One of the biggest challenges in making online poker work in California is getting everyone on the same page. Given the size of the state and its gaming industry, there are a lot of different factions that need to get on board with any effort to regulate Internet poker: Native American tribes, commercial card rooms, horse racing interests and more.
But while this has often been the sticking point when it comes to creating a bill that would please anyone, it’s starting to look as though these varied interests may be coming closer to an agreement. This week, 25 card rooms in California have signed on to a letter that outlines their consensus position on Internet poker legislation. The move comes just a month after 13 Indian tribes in the state put together a similar statement.
According to a statement from the card rooms, the letter was sent to State Senator Lou Correa and Assemblyman Reggie Jones-Sawyer, both of whom have introduced online poker bills in the California legislature. The letter was also sent to the Governmental Organization Committees in each house.
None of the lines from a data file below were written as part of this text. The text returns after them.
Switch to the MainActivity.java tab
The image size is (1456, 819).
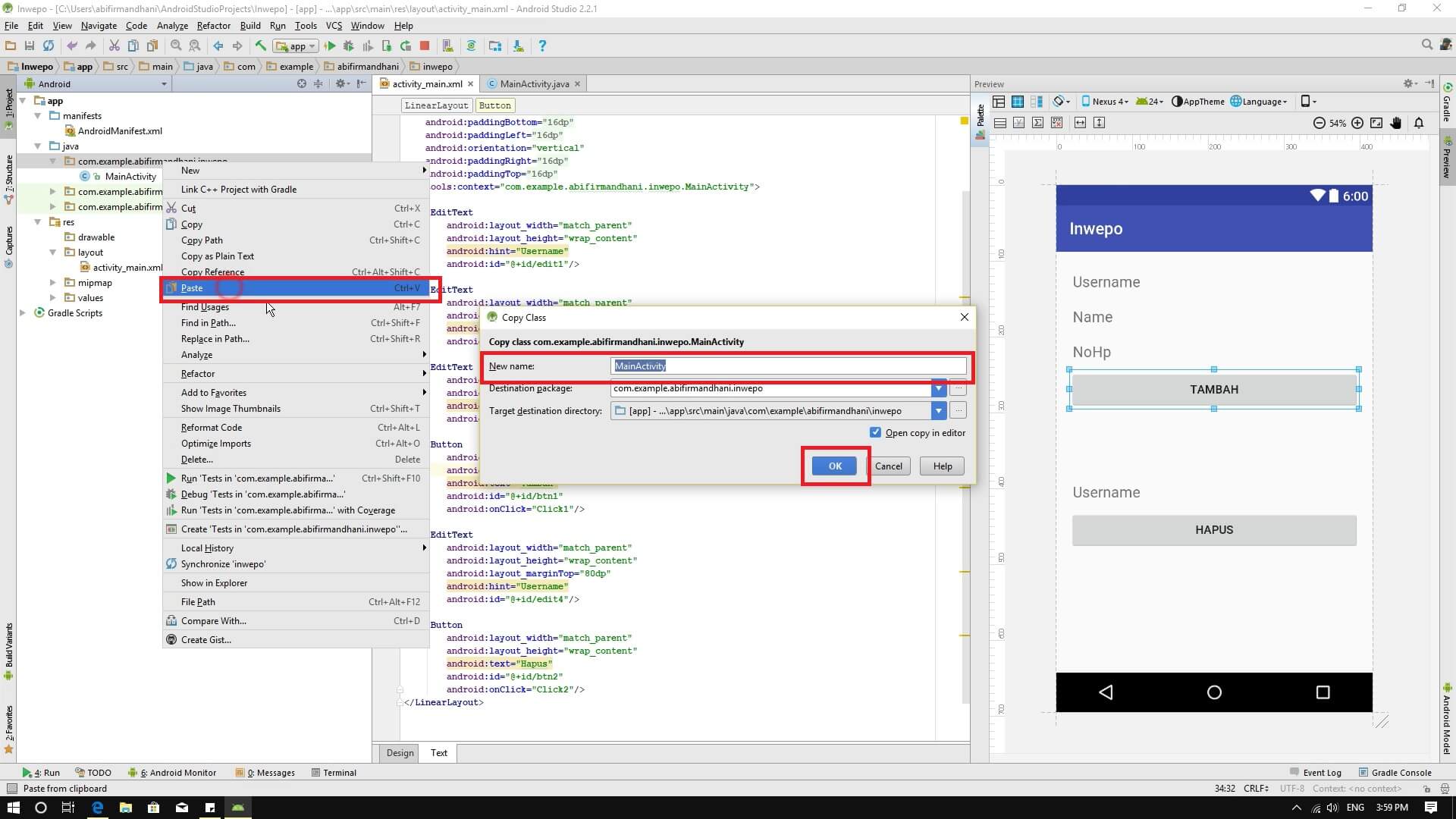pos(534,84)
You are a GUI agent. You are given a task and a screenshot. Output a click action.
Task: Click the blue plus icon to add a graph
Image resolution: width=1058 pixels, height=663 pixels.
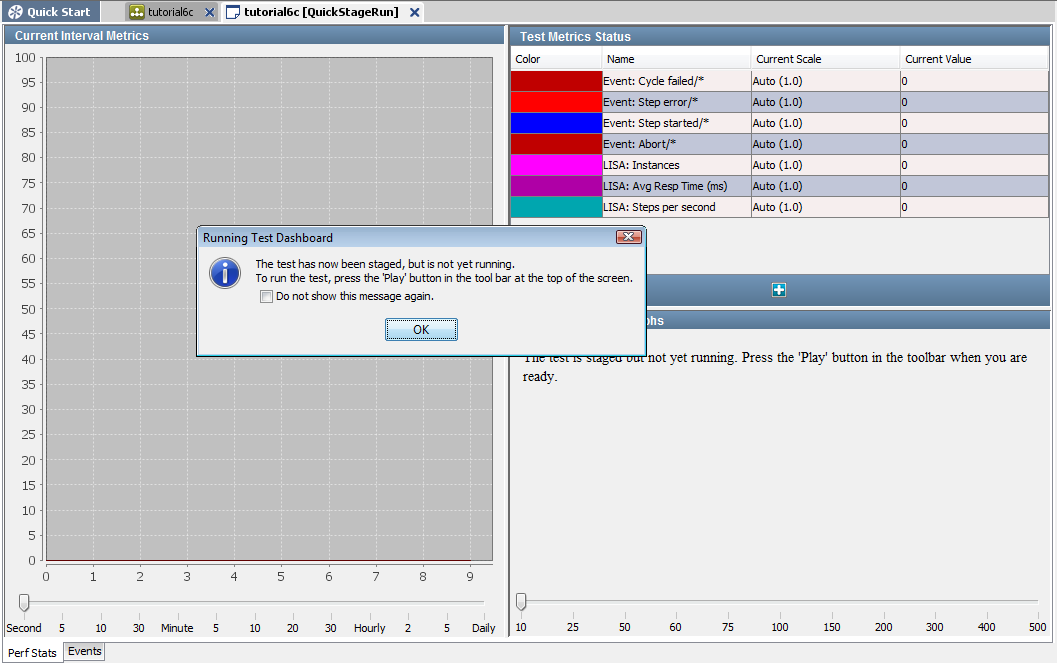[778, 289]
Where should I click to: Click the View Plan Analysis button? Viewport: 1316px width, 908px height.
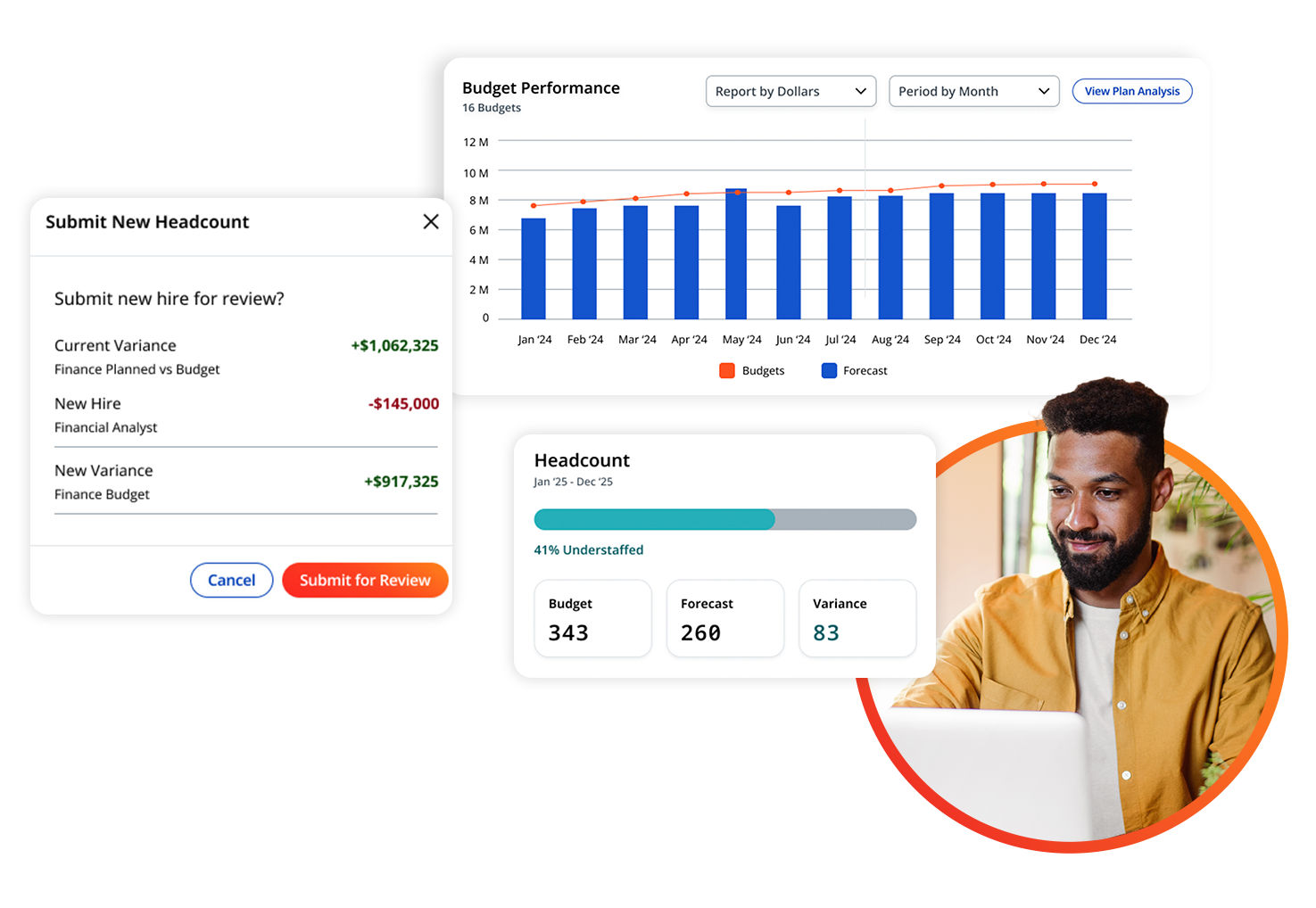[x=1132, y=91]
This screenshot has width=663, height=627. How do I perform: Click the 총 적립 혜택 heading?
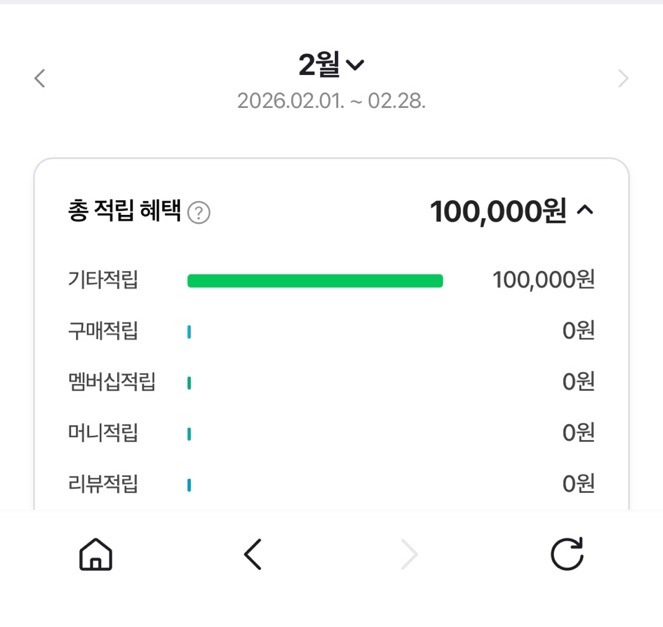tap(124, 212)
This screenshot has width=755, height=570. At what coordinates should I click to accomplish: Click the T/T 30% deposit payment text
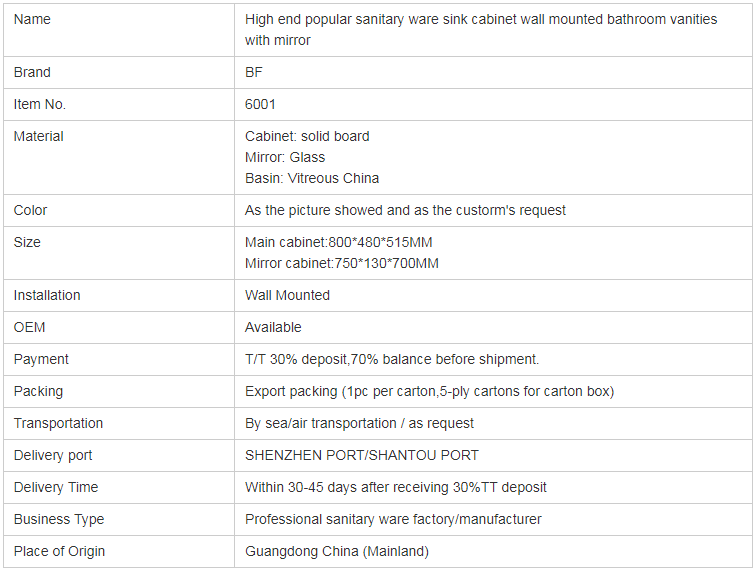tap(392, 359)
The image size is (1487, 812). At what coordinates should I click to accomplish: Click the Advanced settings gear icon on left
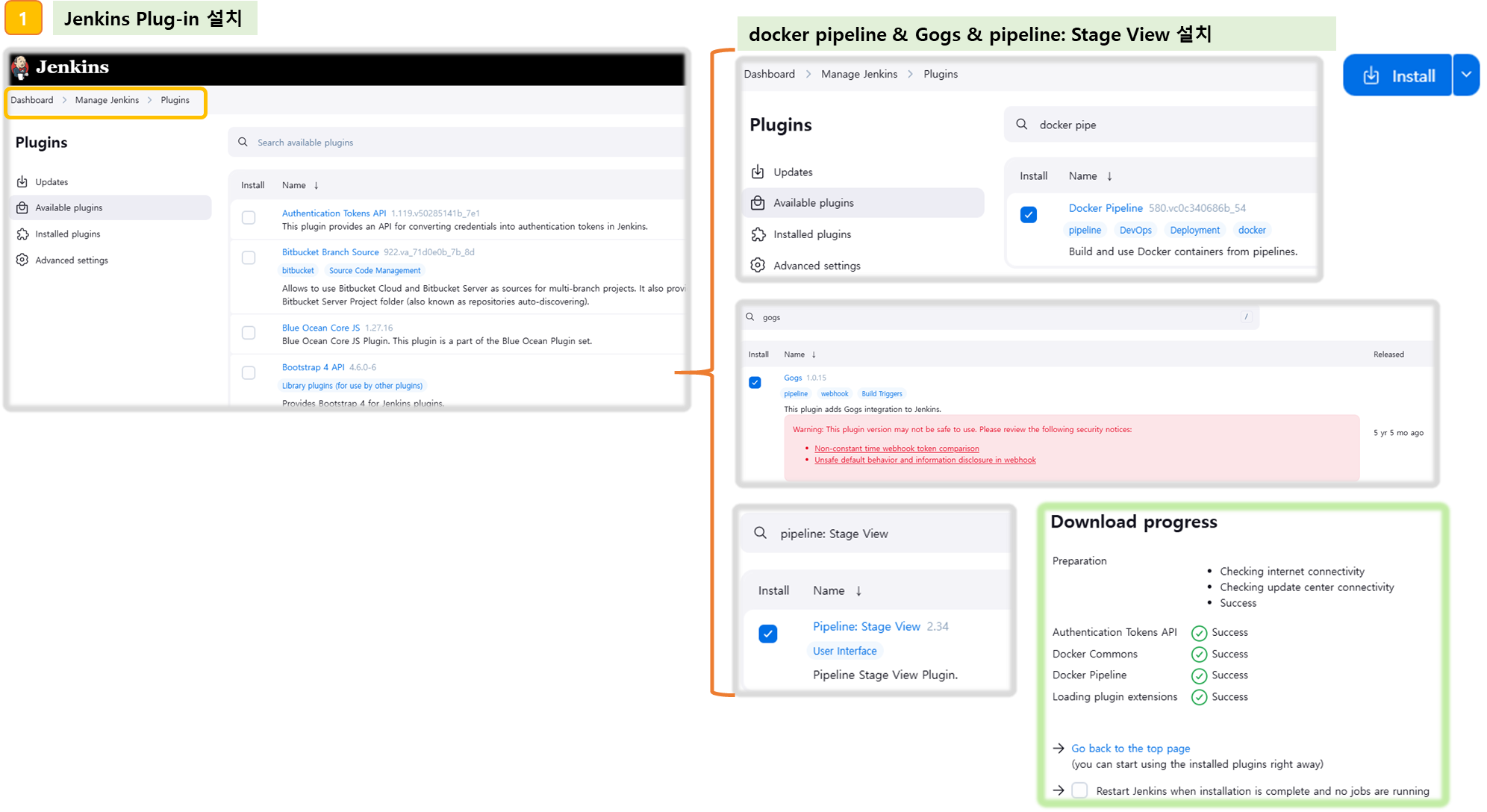[x=22, y=260]
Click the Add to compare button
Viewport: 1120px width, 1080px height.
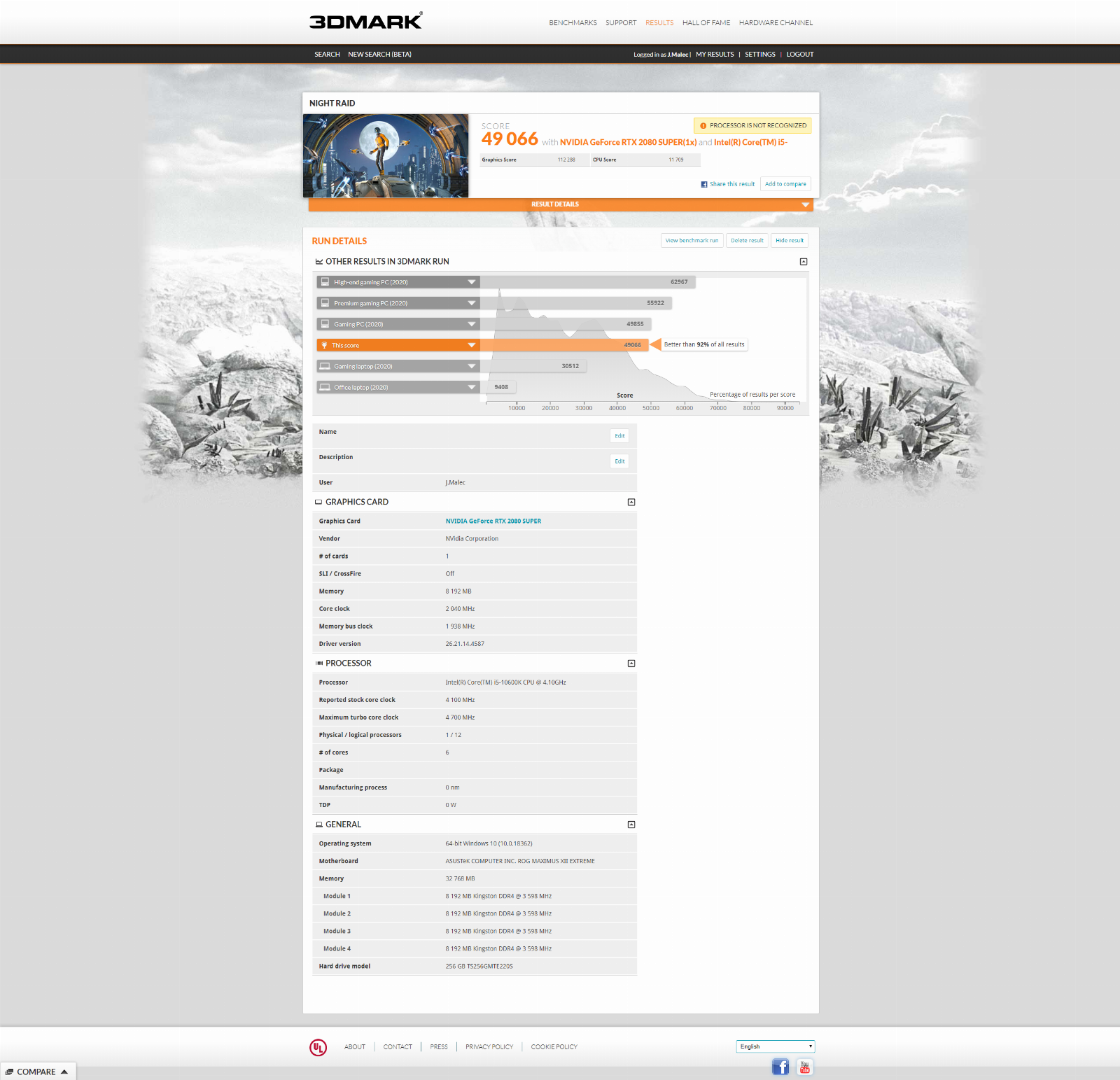[x=785, y=184]
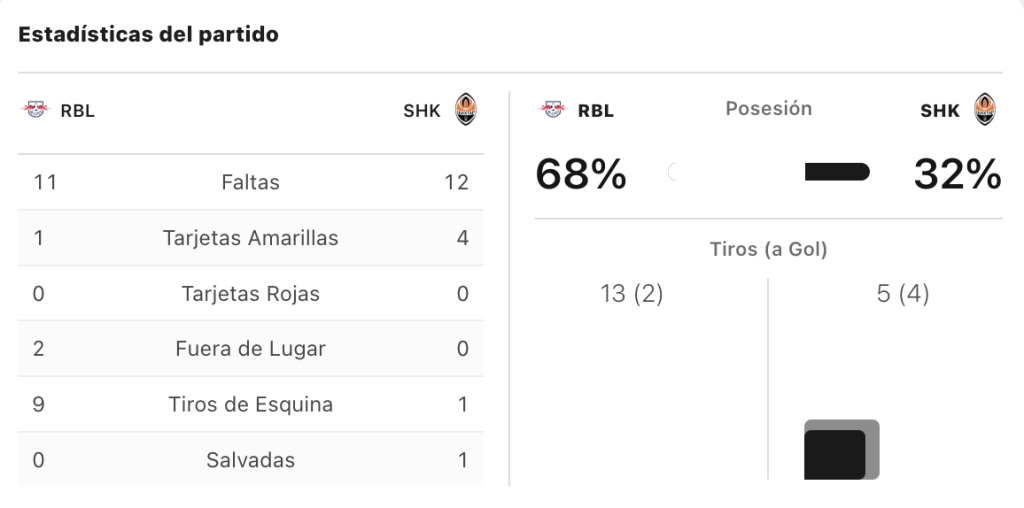1024x508 pixels.
Task: Click the RBL team name above Faltas
Action: (x=78, y=111)
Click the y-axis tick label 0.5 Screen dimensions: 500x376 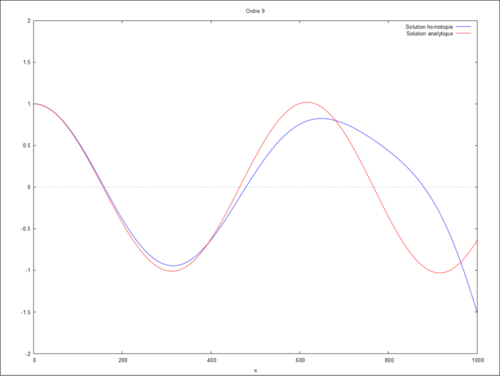pos(27,146)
The main thrust of the letter was that while all card rooms don’t agree on the fine points of online poker legislation, they all agree with regulating it in principle, and are likely to support or oppose any laws as a group. In addition, they want to make it clear that they believe card rooms need to be part of the process in drafting such a bill.
“We pay gaming, business and income taxes to the state and local governments and provide valuable living wage jobs to thousands of persons,” the letter stated. “Internet poker is a critical issue for card rooms because poker is our historic game and represents a significant part of our business.”
The letter also pointed out that the card rooms want to be part of the operation of any online poker marketplace in California.
“It is essential that card rooms be able to participate in Internet poker in a meaningful way to protect our existing poker business, jobs, and tax base,” the letter stated.
The letter also offered a variety of opinions on issues important to the card rooms in any Internet poker legislation. For instance, the card rooms asked that they have the same rights as the state’s Native American tribes, that regulations be strong and meaningful, and that the state enforce laws against illegal operators.
But perhaps most notable of all was a section that asked the state to exclude “bad actors” from any online poker marketplace.
“As licensed card rooms in the state, we have been precluded from operating Internet poker sites,” the letter stated. “In fact, some card rooms considered entering the market–a natural thought given our presence in the poker market–but did not because we respect the spirit and letter of state and federal law.
“Companies that continued to take internet wagers from California residents after changes to federal law in 2006…should e categorically precluded from receiving state gambling licenses,” the letter continued.
The list of clubs signing on to the letter included major players like Hollywood Park and Hustler in Los Angeles. However, other large rooms such as the Bicycle Casino, Bay 101 and the Commerce Casino were not among the signees.